Credit Risk Management
Credit Risk Management
ΧΡΜΔΠΚ 01
ECTS: 7.5
Course Type: Elective
Semester: Spring
Teaching Hours: 4
Prerequisites:
Course Scope
After completing the teaching cycle of the course, students will be able to:
- Understand the concepts of credit risk and market risk of financial institutions and the importance of measuring and managing these risks.
- Understand regulatory frameworks and capital requirements of supervisory authorities (e.g. Basel, ECB Guide to Internal Models – “EGIM”).
- Understand the trade-off between returns and risk.
- Understand how to calculate the volatility and correlation of portfolio’s instruments.

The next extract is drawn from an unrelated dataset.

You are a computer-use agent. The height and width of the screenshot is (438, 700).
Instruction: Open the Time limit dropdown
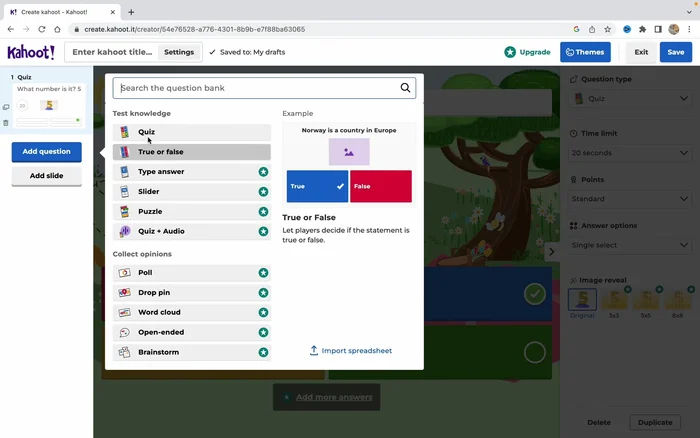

- Be able to calculate credit risk and market risk through the standardized approach.
- Understand how to estimate market risk using various statistical methods (parametric, non-parametric and semi-parametric).
- Understand how to estimate the credit risk using the measures of the expected loss (ECL), i.e. the probability of default (PD), the loss given default (LGD) as well as exposure at default (EAD).
Course Outline
- Introduction to the concepts of financial risks (focusing on credit risk and market risk).
- The role of regulatory frameworks and supervisory authorities in financial institutions.
- Trade-off between returns and risk.
- Introduction to the estimation of volatility and correlation.
- Estimation and prediction of volatility (EWMA, GARCH models) using a programming language (e.g., MATLAB)
- Calculation of market risk measures (e.g., VaR, Expected Shortfall) with parametric, non-parametric and semi-parametric methods using a programming language (e.g., MATLAB).
- Market Risk Backtesting using a programming language (e.g., MATLAB).
- Introduction to credit risk and credit ratings.
- Theoretical background and estimation of the expected loss (ECL), using the probability of default (PD), the loss given default (LGD) as well as the exposure at default (EAD).
- Empirical applications on the measurement of credit risk and market risk using the standardized approach and internal models based on the regulatory framework.
Suggested Reading
- Altman, E. I. (2000). Predicting financial distress of companies: revisiting the Z-score and ZETA models. Stern School of Business, New York University, 9-12.
- Bauwens, L., Laurent, S. and Rombouts, J. V. (2006). Multivariate GARCH models: a survey. Journal of Applied Econometrics, 21(1), 79-109.
- Christoffersen, P. (2011). Elements of Financial Risk Management, Academic Press.
- Degiannakis, S. and Xekalaki, E. (2010). ARCH Models for Financial Applications, Wiley, New York.
- Engle, R. (2001). GARCH 101: The use of ARCH/GARCH models in applied econometrics. Journal of Economic Perspectives, 15(4), 157-168.
- Hull, J. (2015). Options, futures, and other derivatives, 9th edition, Prentice Hall.
- Jorion, P. (2006). Value at risk. McGraw-Hill.